- [Exercise task]: Reproduce the material verbatim from the line with "VIII [409, 1004]" through the line with "increase (529, 81)", including both of those lines, and output nothing else.

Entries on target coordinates
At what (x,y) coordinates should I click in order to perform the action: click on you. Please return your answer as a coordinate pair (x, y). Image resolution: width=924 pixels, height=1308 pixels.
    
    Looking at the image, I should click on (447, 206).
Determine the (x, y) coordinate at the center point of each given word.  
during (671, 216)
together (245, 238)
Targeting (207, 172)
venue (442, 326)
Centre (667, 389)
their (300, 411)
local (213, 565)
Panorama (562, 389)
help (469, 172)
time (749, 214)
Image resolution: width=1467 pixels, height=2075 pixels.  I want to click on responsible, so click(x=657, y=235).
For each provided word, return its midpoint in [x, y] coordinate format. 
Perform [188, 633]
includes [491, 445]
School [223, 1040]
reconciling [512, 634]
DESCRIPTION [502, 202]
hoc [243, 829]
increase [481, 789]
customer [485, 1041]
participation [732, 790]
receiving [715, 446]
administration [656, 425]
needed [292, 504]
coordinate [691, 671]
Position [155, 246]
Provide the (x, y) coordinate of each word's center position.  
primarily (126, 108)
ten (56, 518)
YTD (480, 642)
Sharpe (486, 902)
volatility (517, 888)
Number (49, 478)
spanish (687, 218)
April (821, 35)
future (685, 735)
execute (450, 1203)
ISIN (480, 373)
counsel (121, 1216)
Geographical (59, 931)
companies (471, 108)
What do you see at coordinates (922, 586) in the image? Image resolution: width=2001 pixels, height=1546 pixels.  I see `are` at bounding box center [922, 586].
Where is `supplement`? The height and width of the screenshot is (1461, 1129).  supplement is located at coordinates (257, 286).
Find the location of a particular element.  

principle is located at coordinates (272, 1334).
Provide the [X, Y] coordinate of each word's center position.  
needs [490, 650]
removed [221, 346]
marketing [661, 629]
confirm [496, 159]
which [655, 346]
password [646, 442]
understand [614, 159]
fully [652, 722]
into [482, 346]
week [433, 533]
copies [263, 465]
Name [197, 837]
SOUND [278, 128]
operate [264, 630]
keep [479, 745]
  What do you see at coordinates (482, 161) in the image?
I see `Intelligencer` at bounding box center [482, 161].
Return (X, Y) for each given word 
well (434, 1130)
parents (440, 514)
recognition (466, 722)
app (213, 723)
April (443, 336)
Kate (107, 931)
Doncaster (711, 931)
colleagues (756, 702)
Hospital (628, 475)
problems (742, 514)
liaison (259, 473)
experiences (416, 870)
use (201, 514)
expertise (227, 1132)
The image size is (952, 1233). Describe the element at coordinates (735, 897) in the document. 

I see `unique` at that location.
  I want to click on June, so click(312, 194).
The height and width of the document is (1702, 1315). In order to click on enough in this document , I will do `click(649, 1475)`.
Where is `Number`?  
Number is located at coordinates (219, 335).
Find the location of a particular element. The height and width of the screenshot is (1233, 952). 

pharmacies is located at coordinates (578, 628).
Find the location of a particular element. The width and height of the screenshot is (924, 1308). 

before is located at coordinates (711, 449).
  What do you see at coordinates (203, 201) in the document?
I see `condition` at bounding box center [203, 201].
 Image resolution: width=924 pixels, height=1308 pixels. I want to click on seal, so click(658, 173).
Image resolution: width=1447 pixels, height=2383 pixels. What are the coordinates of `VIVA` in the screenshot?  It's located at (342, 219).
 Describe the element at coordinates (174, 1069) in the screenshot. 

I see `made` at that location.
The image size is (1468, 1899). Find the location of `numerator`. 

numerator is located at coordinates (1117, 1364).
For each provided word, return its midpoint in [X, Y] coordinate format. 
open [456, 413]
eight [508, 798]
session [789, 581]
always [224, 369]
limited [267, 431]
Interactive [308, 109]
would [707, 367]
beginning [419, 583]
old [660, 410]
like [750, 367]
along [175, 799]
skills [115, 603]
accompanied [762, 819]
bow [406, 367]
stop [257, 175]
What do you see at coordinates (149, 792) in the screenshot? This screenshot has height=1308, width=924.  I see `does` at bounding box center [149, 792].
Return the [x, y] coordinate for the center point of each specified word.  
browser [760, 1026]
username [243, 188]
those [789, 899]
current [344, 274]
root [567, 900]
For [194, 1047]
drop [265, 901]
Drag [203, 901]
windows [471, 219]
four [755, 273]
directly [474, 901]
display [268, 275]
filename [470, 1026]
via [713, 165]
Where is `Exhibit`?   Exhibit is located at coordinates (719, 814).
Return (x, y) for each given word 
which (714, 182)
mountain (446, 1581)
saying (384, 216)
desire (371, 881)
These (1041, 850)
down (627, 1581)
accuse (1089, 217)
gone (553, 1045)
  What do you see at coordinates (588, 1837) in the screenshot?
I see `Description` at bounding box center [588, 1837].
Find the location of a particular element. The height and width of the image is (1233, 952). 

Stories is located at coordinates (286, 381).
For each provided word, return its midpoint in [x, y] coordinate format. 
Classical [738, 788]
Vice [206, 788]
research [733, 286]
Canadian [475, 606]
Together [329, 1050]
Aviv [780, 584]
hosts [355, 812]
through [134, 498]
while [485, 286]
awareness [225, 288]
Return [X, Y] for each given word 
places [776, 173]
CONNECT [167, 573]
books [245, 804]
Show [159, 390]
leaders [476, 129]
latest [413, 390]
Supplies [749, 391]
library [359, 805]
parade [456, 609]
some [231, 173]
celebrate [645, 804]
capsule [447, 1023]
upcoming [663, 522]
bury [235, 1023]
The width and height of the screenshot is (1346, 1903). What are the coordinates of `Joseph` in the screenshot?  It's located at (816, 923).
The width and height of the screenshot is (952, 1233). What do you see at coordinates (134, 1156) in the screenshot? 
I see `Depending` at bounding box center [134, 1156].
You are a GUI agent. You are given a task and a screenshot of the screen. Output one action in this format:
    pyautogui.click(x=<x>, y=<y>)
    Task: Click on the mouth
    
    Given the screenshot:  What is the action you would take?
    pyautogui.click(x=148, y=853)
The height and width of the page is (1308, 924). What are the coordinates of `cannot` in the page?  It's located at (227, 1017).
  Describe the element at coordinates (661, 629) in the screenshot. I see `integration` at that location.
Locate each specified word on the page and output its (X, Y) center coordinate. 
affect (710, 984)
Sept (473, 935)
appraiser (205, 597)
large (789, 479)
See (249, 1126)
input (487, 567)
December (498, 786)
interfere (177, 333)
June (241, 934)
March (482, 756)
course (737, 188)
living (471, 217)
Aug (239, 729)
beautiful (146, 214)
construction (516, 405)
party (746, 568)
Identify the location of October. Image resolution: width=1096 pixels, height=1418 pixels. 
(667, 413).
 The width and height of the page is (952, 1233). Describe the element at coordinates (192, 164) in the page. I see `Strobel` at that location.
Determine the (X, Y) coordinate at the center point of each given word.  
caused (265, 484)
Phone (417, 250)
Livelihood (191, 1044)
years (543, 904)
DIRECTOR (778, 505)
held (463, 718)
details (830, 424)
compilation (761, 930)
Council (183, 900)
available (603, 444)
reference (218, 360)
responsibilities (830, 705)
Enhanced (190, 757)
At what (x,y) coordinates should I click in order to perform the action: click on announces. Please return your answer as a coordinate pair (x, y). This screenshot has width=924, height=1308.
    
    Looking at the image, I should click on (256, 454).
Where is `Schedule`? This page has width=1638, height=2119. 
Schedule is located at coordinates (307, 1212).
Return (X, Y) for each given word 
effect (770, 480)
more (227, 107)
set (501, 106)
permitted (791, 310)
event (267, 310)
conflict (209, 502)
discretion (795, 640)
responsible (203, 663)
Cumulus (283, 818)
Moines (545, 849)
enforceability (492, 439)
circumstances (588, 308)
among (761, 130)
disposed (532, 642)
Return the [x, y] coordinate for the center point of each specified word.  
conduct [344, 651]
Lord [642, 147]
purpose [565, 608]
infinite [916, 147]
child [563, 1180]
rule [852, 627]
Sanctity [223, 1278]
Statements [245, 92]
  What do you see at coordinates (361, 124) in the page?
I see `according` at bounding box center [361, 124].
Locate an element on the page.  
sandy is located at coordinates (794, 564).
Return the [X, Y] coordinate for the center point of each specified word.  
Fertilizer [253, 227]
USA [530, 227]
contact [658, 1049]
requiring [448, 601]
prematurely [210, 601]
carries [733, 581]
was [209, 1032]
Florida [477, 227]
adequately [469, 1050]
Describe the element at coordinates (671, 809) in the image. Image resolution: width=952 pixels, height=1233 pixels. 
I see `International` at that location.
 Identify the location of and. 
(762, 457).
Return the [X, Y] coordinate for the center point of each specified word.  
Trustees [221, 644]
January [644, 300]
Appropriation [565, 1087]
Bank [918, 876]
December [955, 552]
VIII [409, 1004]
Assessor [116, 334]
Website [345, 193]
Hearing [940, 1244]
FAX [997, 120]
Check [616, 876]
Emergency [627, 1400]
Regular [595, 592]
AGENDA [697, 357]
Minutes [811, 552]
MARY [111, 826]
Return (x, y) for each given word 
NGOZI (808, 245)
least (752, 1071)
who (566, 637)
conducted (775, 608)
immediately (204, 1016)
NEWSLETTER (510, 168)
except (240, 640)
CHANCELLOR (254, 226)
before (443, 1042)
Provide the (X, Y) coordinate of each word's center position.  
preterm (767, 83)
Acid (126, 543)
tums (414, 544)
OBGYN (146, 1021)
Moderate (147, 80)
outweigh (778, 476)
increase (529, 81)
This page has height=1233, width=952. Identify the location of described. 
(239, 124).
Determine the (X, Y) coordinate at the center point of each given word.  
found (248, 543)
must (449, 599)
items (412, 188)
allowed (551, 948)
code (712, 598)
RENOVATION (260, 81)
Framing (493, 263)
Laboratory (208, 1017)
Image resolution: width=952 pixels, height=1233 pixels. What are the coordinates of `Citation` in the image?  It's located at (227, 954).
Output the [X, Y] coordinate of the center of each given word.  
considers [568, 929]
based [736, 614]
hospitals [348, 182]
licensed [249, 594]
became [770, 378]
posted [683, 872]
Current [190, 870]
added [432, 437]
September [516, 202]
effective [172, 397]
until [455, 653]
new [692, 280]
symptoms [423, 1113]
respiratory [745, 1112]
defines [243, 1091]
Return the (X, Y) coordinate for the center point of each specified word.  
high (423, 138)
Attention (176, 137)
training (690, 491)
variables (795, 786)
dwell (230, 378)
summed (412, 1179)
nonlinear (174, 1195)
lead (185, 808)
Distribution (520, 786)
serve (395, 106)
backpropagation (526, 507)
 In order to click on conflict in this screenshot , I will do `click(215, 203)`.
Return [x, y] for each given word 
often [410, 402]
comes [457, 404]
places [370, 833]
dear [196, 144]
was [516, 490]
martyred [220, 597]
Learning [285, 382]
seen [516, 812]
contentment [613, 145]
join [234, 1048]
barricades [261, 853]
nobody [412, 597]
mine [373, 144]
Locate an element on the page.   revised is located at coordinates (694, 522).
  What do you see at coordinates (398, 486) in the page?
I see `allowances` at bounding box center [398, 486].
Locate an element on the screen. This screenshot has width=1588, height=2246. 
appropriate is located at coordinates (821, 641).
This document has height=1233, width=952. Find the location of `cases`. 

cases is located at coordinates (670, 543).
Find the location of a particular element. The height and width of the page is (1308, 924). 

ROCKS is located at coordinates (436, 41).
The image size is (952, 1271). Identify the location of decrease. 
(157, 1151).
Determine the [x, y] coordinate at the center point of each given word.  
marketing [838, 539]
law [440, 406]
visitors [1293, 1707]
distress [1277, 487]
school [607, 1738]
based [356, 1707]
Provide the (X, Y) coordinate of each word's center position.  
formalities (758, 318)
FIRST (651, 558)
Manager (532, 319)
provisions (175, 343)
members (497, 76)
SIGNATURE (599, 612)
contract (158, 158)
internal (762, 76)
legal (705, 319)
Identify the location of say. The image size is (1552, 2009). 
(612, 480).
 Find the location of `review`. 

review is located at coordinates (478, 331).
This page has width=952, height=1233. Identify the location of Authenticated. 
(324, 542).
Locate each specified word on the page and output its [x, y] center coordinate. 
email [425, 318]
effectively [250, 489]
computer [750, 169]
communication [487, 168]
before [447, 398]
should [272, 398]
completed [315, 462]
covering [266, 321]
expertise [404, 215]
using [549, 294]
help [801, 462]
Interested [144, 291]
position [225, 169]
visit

- [Written reply]:
VIII [409, 1004]
Assessor [116, 334]
Website [345, 193]
Hearing [940, 1244]
FAX [997, 120]
Check [616, 876]
Emergency [627, 1400]
Regular [595, 592]
AGENDA [697, 357]
Minutes [811, 552]
MARY [111, 826]
Return (x, y) for each given word 
NGOZI (808, 245)
least (752, 1071)
who (566, 637)
conducted (775, 608)
immediately (204, 1016)
NEWSLETTER (510, 168)
except (240, 640)
CHANCELLOR (254, 226)
before (443, 1042)
Provide the (X, Y) coordinate of each word's center position.  
preterm (767, 83)
Acid (126, 543)
tums (414, 544)
OBGYN (146, 1021)
Moderate (147, 80)
outweigh (778, 476)
increase (529, 81)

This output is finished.